Harborview, the only Level 1 trauma center in Washington state, Idaho, Montana and Alaska, treats between 6,500 and 7,000 of the most severely injured patients a year. It’s one of the busiest in the nation.
But it and the 233 other Level 1 trauma centers nationwide are in need of some economic life support. Battered by rising costs while required to operate 24/7 year round and accept patients whether they can pay or not, nearly 1 in every 10 Level 1 center has closed since 2000, while others have downgraded their level of trauma service.
On Thursday, Sen. Patty Murray, D-Wash., introduced legislation to provide $200 million in grants to keep Harborview and other Level 1 trauma centers operating.
“Trauma can happen at any time and to anyone, whether it’s a family in a highway crash, a gunshot victim or a construction worker in an accident – trauma centers must be available to provide immediate care,” Murray said at a news conference, adding that her bill may eventually become part of broader health care reform legislation.
Hospital emergency rooms treat broken legs, back sprains, broken ribs, lacerations and concussions.
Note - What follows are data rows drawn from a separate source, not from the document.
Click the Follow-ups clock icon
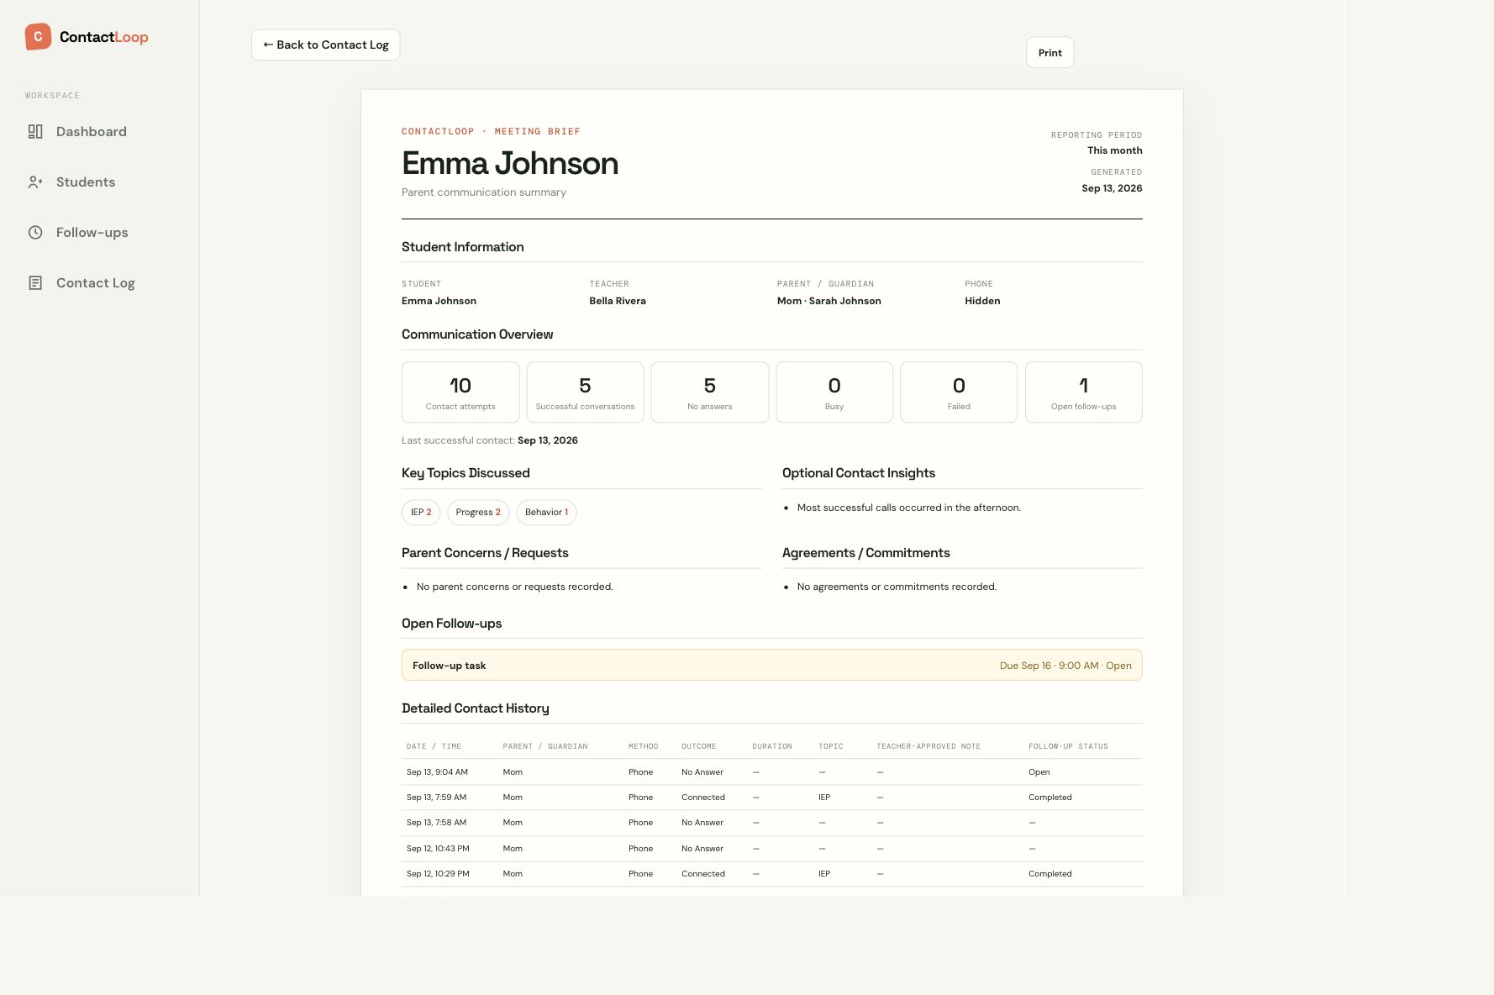This screenshot has width=1494, height=995. coord(35,233)
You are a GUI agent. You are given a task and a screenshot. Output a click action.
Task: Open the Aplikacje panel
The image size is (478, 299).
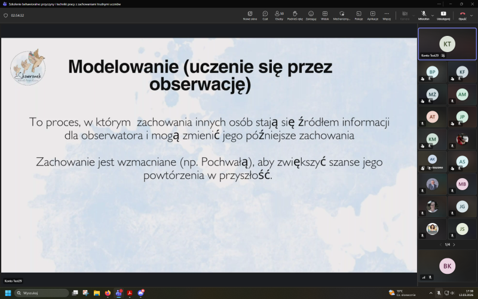(x=373, y=14)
Trauma centers treat multiple fractures, paralysis, punctured lungs, stab wounds and brain injuries.
Bridget Valencia was a normal 7-year-old. She was always in motion, and she liked school and reading. But earlier this month, she was struck by a car outside Amistad Elementary School in Kennewick. She suffered a broken pelvis, a collapsed lung, broken ribs and bruises.
Initially treated at Kennewick General Hospital, within three hours Bridget was on a plane to Harborview, 200 miles away.
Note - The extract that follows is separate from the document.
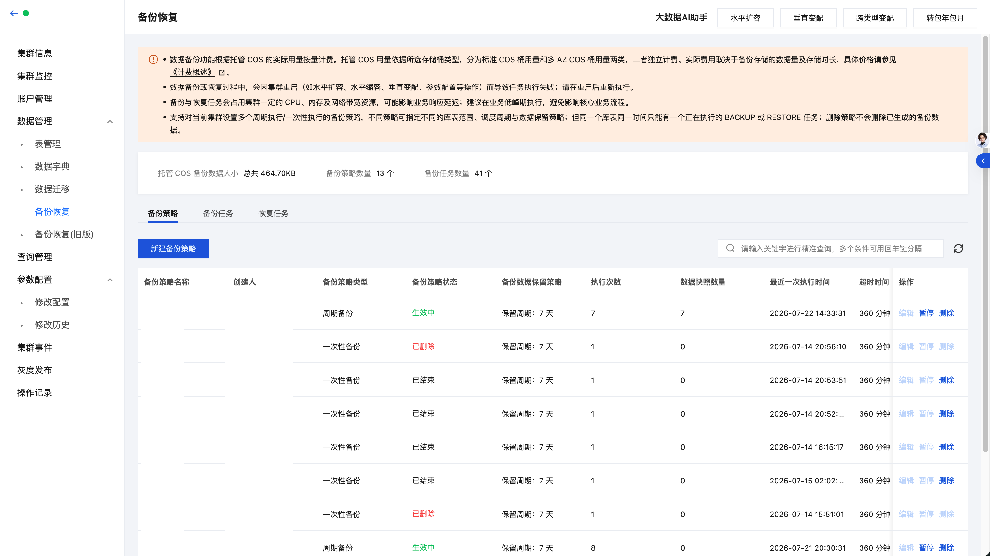
Task: Click the page vertical scrollbar
Action: [x=985, y=244]
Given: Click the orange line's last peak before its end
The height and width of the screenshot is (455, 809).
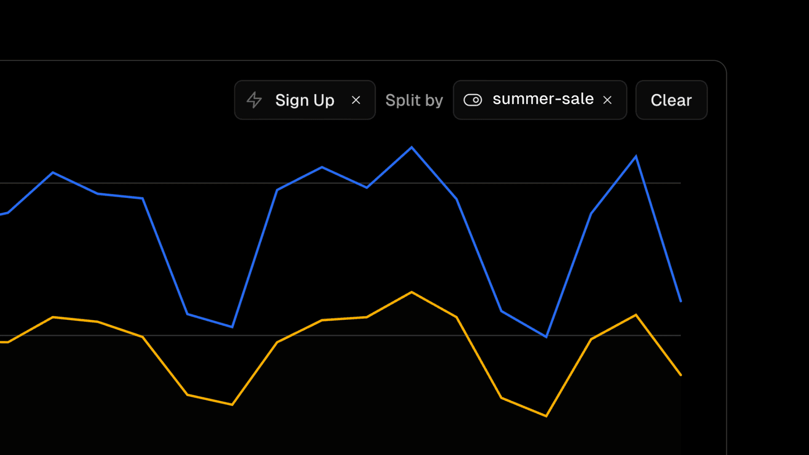Looking at the screenshot, I should 636,315.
“It was a relief getting her there,” said Bridget’s father, Julio Valencia. “There were like eight doctors working on her. If they didn’t send her to Harborview, she might not have made it.”
Bridget is in a wheelchair now, wondering when she can walk again.
As surgeon in chief at Harborview’s trauma unit, Dr. Ronald Maier has seen plenty of cases like Ali Tomlin and Bridget Valencia. He said he probably won’t be watching the last episode of “ER” and he hasn’t tuned into “Grey’s Anatomy,” which is set in Seattle.
“If you are bleeding to death, you can’t wait till the next day,” Maier said at the news conference with Murray.
Trauma is the leading cause of death in children and adults under 45 and is the fourth-leading cause of death for all ages, Maier said.
Harborview treats about 5 percent of those with the worst traumatic injuries in Washington state every year. The other 95 percent are treated at hospital emergency rooms or Level 2 trauma centers in hospitals in Spokane, Bellingham and Vancouver. Level 1 trauma centers are equipped with the most sophisticated medical equipment and staffed with specialists round the clock. While Level 2 centers offer comprehensive care, they aren’t equipped or staffed to handle the most serious cases.
Collectively, trauma centers lose about $230 million a year as a result of treating persons who don’t have medical insurance or whose insurance doesn’t cover the entire cost. Maier said Harborview Medical Center loses more than $100 million a year by treating uninsured or underinsured patients, and they’re predominately trauma unit patients.